Troubleshooting intermittent hanging behavior with one worker stuck running

I am using xclim to do some bias-adjustment of climate data (zarr).

Things seems to be working until the very end, where processing seems to halt near completion. Below is what the dashboard looks like when it’s stuck.
Also it appears that some worker has been stuck processing something that will not finish, as seen by the CPU utilization.( I cannot embed more than one image so they are combined into one).

Sometimes it works, sometimes it hangs. I can’t really discern anything from the logs. But I’m also not sure I am looking in the right places. So I am just looking for some general advice for where to look / what to look for.
Dask hanging intermittently (key word) has been a pretty common for me, I even have shell scripts to run + restart things if they haven’t completed after some set time. I’m just getting to the point where I would really like to make things more robust!
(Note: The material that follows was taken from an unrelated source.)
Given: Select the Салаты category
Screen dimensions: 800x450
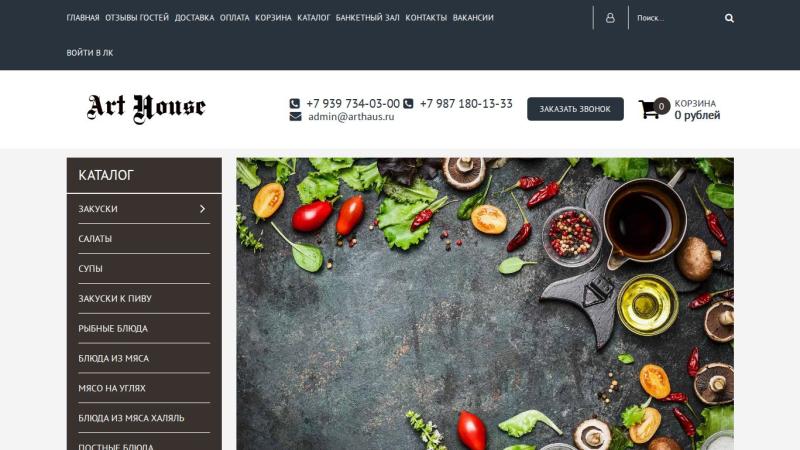Looking at the screenshot, I should [144, 239].
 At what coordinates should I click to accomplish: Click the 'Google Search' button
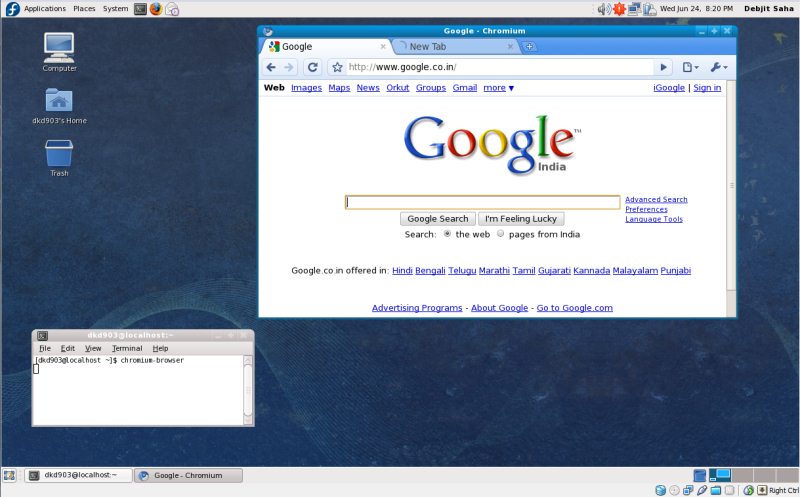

I am working on an condo-style HPC managed with slurm, mostly with xarray + netCDF and more recently zarr. I have tried using dask-jobqueue and get the same behavior for this particular processing pipeline I am working on.

Thank you!

Hi @Kyle_Redilla, welcome to Dask Discourse forum!

Okay, this will be difficult to investigate as is… If you don’t find anything in the Scheduler or Worker logs (especially the Worker handling the last task), then I don’t know where to look for…

I take you are using a LocalCluster in this example?

The best would be if you could provide a MVCE, as simple as possible, and with available data. At least try to identify some workflow where this is occuring, it looks like you are trying to write a result to disk?